As a student I was heavily influenced and inspired by Luis Santaló [1911–2001], Manuel Balanzat [1912–1994] and Carlos Segovia [1937–2007]. Santaló and Balanzat were both Spanish mathematicians who moved to Argentina as a consequence of the Spanish Civil War. Santaló made important contributions to integral geometry and geometric probability, while Balanzat worked in functional analysis. They built, jointly with Rey Pastor [1888–1962] and Pi Calleja [1907–1986], a superb undergraduate and graduate mathematics program at the University of Buenos Aires, generating a very strong group in analysis, geometry and algebraic geometry.
The harmonic analyst Segovia was a prominent graduate from Universidad de Buenos Aires who did his PhD at the University of Chicago in 1967 with Alberto Calderón [1920–1988]. While closer to me in age than Santaló and Balanzat, Segovia was always a strong support.
[BID/CFS]: You then embarked on your graduate studies, receiving your PhD in mathematics in 1972. Your PhD advisor was Calixto Calderón [1939–], the stepbrother of the much older and very famous mathematician Alberto Calderón you mention. Tell us about your graduate work.
LÁC: Calixto Calderón steered my imagination towards special function theory, which was a vibrant subject associated with finding optimal representations to solutions of partial differential equations (PDEs) by analytic methods consisting of series representations of special polynomial forms. A key point of my thesis involves Abel summability techniques, which I find fascinating considering I am being honored by receiving the Abel Prize! In fact, one of the papers I published with Calixto Calderón in 1974, in the wake of my thesis work, is titled: “On Abel summability of multiple Jacobi series.”
[BID/CFS]: May we interject a remark here which, at least tangentially, is related to this? In 2007 you published, together with your former PhD student Luis Silvestre [1977–], the enormously influential paper “An extension problem related to the fractional Laplacian.” Historically, Abel [1802–1829] was the first to introduce fractional derivation and integration (he effectively used it to solve the generalized isochrone problem – a problem that goes back to Christiaan Huygens [1629–1695]). So broadly speaking, some key notions in your work can be traced back to Abel.
LÁC: Well, that’s why we are here!
Early career and free boundary problems
[BID/CFS]: After obtaining your PhD at the University of Buenos Aires you went to the University of Minnesota as a post-doc, arriving there in January 1973. What made you choose to go there?
LÁC: There was a connection established earlier between the mathematics departments at the University of Buenos Aires and the University of Minnesota, so it was quite natural for me to go there as a post-doc student. Also, my PhD advisor Calixto Calderón had arrived there already in 1972, having been offered a permanent position. However, he left the University of Minnesota in the fall of 1974 to take up a tenured position at the University of Illinois at Chicago.
I found my colleagues at the mathematics department at the University of Minnesota to be friendly, extremely generous and dedicated, and they taught me much of what I know. They shared their ideas and gave me guidance as I began my research program.

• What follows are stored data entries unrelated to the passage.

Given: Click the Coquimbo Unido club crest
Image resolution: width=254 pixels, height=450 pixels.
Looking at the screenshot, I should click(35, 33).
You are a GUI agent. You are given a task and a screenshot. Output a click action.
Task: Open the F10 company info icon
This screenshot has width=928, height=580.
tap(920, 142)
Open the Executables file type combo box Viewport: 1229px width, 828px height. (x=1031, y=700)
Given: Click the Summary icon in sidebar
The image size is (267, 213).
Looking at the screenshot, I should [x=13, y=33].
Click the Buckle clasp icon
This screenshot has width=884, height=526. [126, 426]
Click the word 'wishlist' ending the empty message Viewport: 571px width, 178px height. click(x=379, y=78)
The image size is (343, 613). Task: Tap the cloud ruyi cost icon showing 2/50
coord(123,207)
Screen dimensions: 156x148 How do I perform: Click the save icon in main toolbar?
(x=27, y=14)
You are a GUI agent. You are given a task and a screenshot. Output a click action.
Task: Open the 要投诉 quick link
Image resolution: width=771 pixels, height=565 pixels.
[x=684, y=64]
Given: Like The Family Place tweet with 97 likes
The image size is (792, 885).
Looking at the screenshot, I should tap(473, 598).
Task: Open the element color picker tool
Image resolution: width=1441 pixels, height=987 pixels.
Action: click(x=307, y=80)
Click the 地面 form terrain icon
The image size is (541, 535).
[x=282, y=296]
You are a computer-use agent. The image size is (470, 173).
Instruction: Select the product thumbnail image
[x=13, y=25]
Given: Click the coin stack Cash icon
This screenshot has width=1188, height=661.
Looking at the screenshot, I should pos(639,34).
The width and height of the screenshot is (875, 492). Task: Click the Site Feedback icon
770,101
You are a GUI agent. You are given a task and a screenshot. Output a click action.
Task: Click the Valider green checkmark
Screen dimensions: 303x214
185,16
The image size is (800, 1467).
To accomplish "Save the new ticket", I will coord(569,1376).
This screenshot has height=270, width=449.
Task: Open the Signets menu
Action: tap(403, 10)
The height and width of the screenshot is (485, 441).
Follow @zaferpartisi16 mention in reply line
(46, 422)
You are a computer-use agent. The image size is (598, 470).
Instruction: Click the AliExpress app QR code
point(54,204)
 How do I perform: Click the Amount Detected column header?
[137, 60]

[BID/CFS]: Was there some person in particular that was important for your mathematical research while at the University of Minnesota?
LÁC: Yes, upon arrival I met Hans Lewy [1904–1988]. He was an extraordinary analyst working on nonlinear PDEs and minimal surfaces. I attended a lecture series on harmonic analysis given by Lewy. He gave me two problems, which I succeeded in solving in a few months. Having his support was a game changer for me, influencing strongly my career path. One of the problems Lewy suggested was the obstacle problem, which is an example of what is known as a free boundary problem.
[BID/CFS]: In 1977 you published a paper titled “The regularity of free boundaries in higher dimensions” in the prestigious journal Acta Mathematica. You surprised the mathematical world with this paper, a work whose novelty and brilliance was the basis of your future fame. You were the first mathematician to really understand the free boundary problem in more than one dimension. Furthermore, the methods that you introduced have been extremely powerful and are still being used in many other problems. Could you elaborate on all this?
LÁC: Melting ice is an example of a free boundary problem, the free boundary being the surface between ice and water. The surface shifts as ice melts.
Another example of this type of a problem would be a balloon inside a box (or a drop inside a cavity). If the balloon is suspended in the air without constraints, a first approximation to its shape is given by a prescribed mean curvature equation – a mildly nonlinear PDE that we can deduce from the fact that the balloon tries to minimize the energy of the configuration. If constrained to lie inside the box, the surface of the balloon will behave differently depending on whether it presses against the wall or not, giving rise to a strongly nonlinear PDE. The separation curve between the different regions is called the free boundary. In this area I have investigated extensively the mathematical problems associated with solid-liquid interfaces, jet and cavitational flows, and gas and liquid flow in porous media.
The Navier–Stokes and Monge–Ampère equations
[BID/CFS]: Let us put things in perspective. The early 1960s saw great developments in the theory of linear PDEs, where a PDE is called linear if it is linear in the unknown and its derivatives. Many people contributed to this, but the deepest and most significant results were due to Lars Hörmander [1931–2012], according to the citation when he received the Fields Medal in 1962. It is worth noting, though, that some results obtained in the 1950s by Alberto Calderón were very important for this development.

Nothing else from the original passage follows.